The 'coin mechs' are removed, and are easy to replace if you want to use quarters. A previous owner kept them, probably because they were special mechs for the tokens they used.
I believe 9.2 is standard ROM so you can select freeplay or coin-op.
Thanks again to all of you. I don't know how anyone would jump into this hobby without a resource like Pinside or a mentor in the business.
I went through the wiki link posted by PinJim and started at the beginning of the checklist. I pulled the power board to check it out and didn't see any issues with the solder so I put it back in and it is working again. Time will tell if these issue keeps popping up or not.
Looks like some board work was done in the past. Not sure though.
Now it's time to get LED's, new rubber, new legs and a few other items.
IMG_9314 (resized).JPGIMG_9315 (resized).JPGQuoted from FlippinJimmy:Thanks again to all of you. I don't know how anyone would jump into this hobby without a resource like Pinside or a mentor in the business.
I went through the wiki link posted by PinJim and started at the beginning of the checklist. I pulled the power board to check it out and didn't see any issues with the solder so I put it back in and it is working again. Time will tell if these issue keeps popping up or not.
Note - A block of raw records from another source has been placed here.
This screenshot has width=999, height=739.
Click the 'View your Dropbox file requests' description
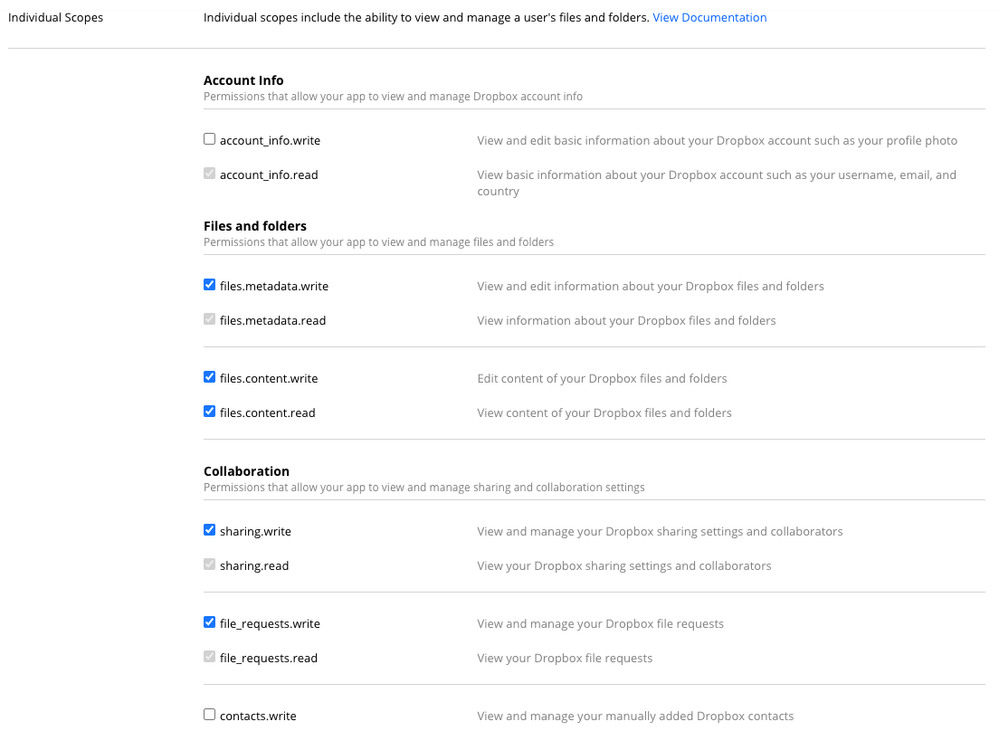click(564, 658)
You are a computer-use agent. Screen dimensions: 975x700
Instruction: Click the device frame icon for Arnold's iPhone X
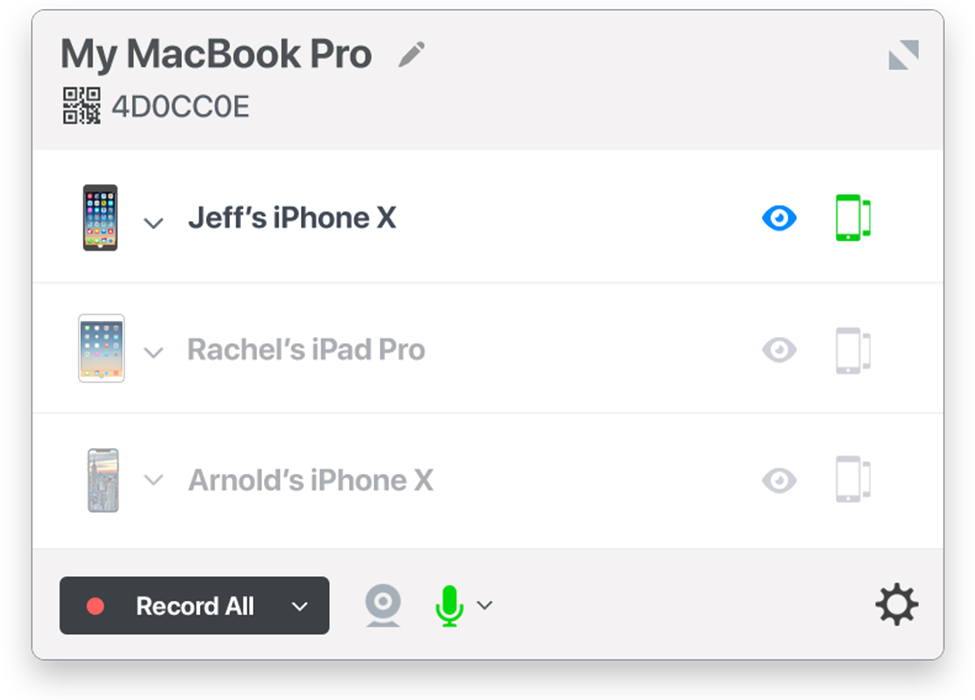[x=853, y=479]
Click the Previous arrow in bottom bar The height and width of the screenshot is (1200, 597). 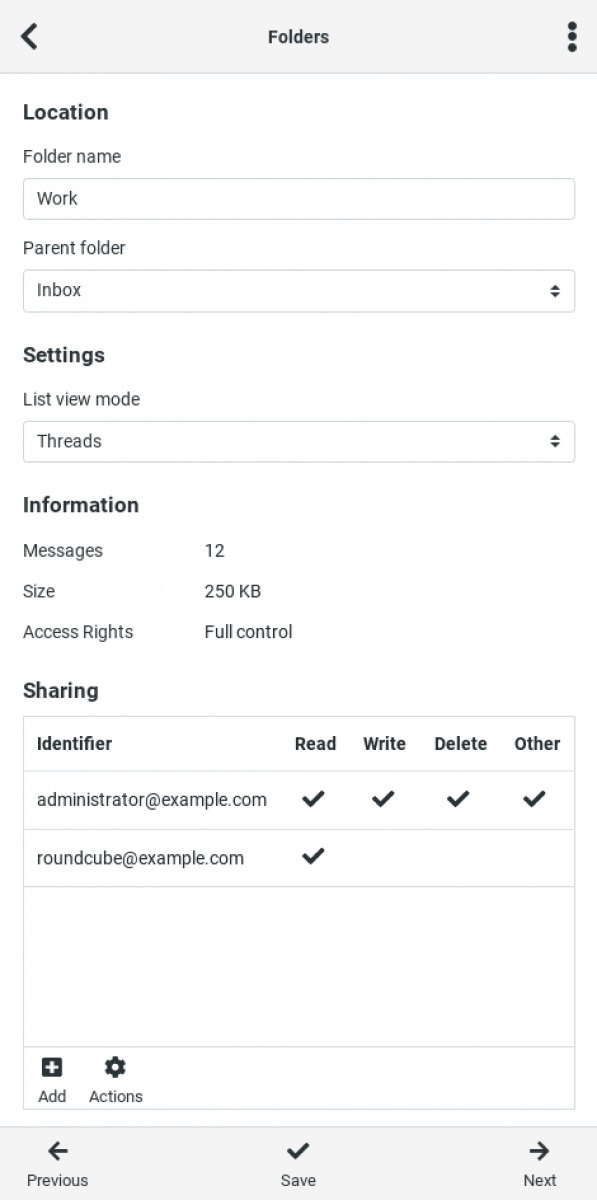[57, 1164]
Looks like some board work was done in the past. Not sure though.
Now it's time to get LED's, new rubber, new legs and a few other items.[quoted image][quoted image]
Hard to tell in the pic, but I'd hit that 5v regulator (the component that is getting your. Board hot) with some solder...it looks like a cold solder on the ground...but can't be sure
Those big caps look to be a bit parabolic on the top. Time to replace them all. And the regulator definitely took some heat, possibly drifting from 5V. Bridges look like they've either been replaced or re-flowed.
Quoted from monkfe:Hard to tell in the pic, but I'd hit that 5v regulator (the component that is getting your. Board hot) with some solder...it looks like a cold solder on the ground...but can't be sure
Not sure which one is the 5v regulator.